→ **List of tasks**
(1) Please copy from the lockdown article the part that opens with the words containing "on 22 Oct 2021" and closes with "true for students.".
(2) In the lockdown article, where did the writer and the writer's housemates decide to go for the lockdown?
(3) Go on writing the lockdown article, starting after its last sentence.

→ **Source passage**
The Lockdown Libido: How students’ sex drive has changed over lockdown

by Guest

on 22 Oct 2021

In March 2020, a national lockdown came into force in the UK. Suddenly, many couples found themselves faced with a choice: to move in together, or to be apart.

Whilst some made the decision to live together, for many other couples the restrictions meant they could only see each other at a distance outdoors. Essentially, this meant that for a lot of people in relationships who weren’t living together, sex was effectively illegal.

But it wasn’t just couples that were affected. The lockdown meant that young adults exploring their sexuality and their own sexual desires, those pursuing romantic relationships and those who enjoyed casual sex were unexpectedly faced with a pause in their sex lives, whilst in the prime of their lives. This was especially true for students.

When the announcement was made, my housemates and I discussed the situation and decided it was best that we all went back to our parents’ houses for the lockdown. We went back to our hometowns, as did many other students across the country, and began to adapt to our new norm (if you could even call it that). Here I was, in my childhood bedroom, without the same privacy and freedom I had previously enjoyed in my student house, swiping through dating apps and TikTok every day. As a single student, pre-pandemic I had enjoyed dating and now all I had was my hand.

→ **Dataset section**
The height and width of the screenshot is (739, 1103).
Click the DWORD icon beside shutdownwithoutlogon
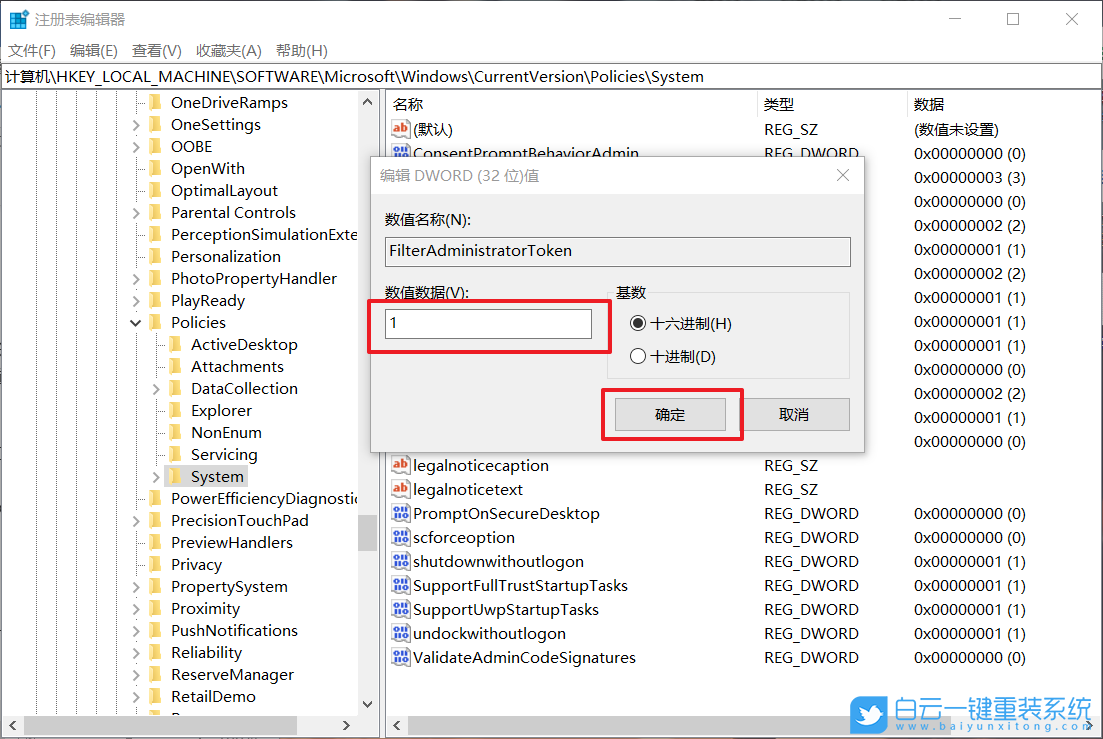point(401,561)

→ **Answer section**
(1)
on 22 Oct 2021

In March 2020, a national lockdown came into force in the UK. Suddenly, many couples found themselves faced with a choice: to move in together, or to be apart.

Whilst some made the decision to live together, for many other couples the restrictions meant they could only see each other at a distance outdoors. Essentially, this meant that for a lot of people in relationships who weren’t living together, sex was effectively illegal.

But it wasn’t just couples that were affected. The lockdown meant that young adults exploring their sexuality and their own sexual desires, those pursuing romantic relationships and those who enjoyed casual sex were unexpectedly faced with a pause in their sex lives, whilst in the prime of their lives. This was especially true for students.

(2) Back to their parents' houses.

(3)
Throughout lockdown, multiple brown plain packages would turn up to the door. “What have you bought now?” My mom would ask inquisitively, assuming it was probably just another late-night random eBay purchase, bought with the hope of a short burst of serotonin. But alas, it was another sex toy. There are so many health benefits, both physical and mental, that come with engaging in regular sexual activity, both with a partner/s or by yourself. Without the ability to have casual sex, I sought for the next best thing and accepted that it was going to be solo play for a while.

As a result of sexual frustration and a spiking high libido that wasn’t being attended to, masturbation, pornography and sexting became the norm for many students during lockdown. Whilst this was also the case for me in the first month or so, I noticed how quickly my libido dropped to almost nothing. At the time I had started taking anti-depressants, (prescribed anti-depressants, which were at an all-time high during lockdown for young adults) and I didn’t know how much they could affect my sex drive. It was only when I began speaking to others about their their experience on anti-depressants, that I could understand the whys, the hows, and what to do (shout out to the Womanizer).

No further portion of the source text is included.